When Oscar Wilde arrived in Charleston, South Carolina, in the summer of 1882, he found the place firmly rooted in the past. One evening he remarked on how beautiful the moon looked. “You should’ve seen it, sir,” he was told, “before the war.”
The American civil war began with the bombardment of Charleston’s Fort Sumter 155 years ago this Tuesday and, since the Confederate army was defeated in 1865, the city has held on to a nostalgic vision of its history. The pastel-hued colonial homes, the old theatres and municipal buildings, the Palmetto trees and cobblestone streets all remain, and today form much of the appeal for homebuyers.

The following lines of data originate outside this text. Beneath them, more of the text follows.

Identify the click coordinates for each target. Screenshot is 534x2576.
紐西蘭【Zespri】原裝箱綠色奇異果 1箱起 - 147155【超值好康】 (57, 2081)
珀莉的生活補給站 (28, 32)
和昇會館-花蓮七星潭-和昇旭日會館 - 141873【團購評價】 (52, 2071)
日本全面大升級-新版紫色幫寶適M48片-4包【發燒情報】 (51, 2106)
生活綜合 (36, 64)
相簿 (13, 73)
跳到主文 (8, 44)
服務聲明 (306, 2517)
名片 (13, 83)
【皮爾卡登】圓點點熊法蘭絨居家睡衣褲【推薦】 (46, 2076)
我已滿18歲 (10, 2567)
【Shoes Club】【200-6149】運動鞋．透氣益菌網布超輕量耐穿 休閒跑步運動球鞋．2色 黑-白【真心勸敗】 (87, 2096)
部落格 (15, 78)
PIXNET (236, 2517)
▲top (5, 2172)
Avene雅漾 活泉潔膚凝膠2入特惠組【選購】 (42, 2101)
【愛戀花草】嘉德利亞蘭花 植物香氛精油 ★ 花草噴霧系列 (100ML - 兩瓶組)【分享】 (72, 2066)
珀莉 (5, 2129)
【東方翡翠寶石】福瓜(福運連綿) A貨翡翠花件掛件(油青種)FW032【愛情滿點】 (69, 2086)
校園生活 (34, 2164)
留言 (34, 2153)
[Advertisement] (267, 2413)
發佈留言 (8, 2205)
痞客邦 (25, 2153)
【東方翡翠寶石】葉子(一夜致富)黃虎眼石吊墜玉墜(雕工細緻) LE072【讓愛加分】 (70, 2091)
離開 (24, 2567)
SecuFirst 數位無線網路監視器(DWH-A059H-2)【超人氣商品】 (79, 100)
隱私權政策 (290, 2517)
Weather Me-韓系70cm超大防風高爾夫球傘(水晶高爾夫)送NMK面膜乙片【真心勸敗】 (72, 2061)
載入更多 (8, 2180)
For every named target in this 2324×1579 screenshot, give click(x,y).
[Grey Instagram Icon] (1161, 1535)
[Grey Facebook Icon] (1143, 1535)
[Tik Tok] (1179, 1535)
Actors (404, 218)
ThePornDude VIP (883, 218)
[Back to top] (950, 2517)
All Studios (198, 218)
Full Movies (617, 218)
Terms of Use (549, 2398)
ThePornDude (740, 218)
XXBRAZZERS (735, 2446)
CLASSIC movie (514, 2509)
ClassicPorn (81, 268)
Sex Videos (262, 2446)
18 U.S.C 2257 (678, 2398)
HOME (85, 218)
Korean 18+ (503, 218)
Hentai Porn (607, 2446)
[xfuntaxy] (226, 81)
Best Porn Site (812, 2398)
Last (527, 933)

However, in recent years, the city has developed a reputation for innovation and change, drawing an influx of younger buyers from Europe and the US. Between 2000 and 2012, the population of 25-35 year-olds grew 58 percent, according to a report from the Charleston Regional Development Alliance. As of last year, millennials made up 15.7 percent of the population — the highest proportion of any “mid-level” metropolitan area in the country (cities with 500,000 to one million people).
It’s an increase some have linked to the blossoming tech sector. The city’s Charleston Digital Corridor, an initiative promoting and developing 294 local technology companies, has helped it earn the moniker “Silicon Harbour”.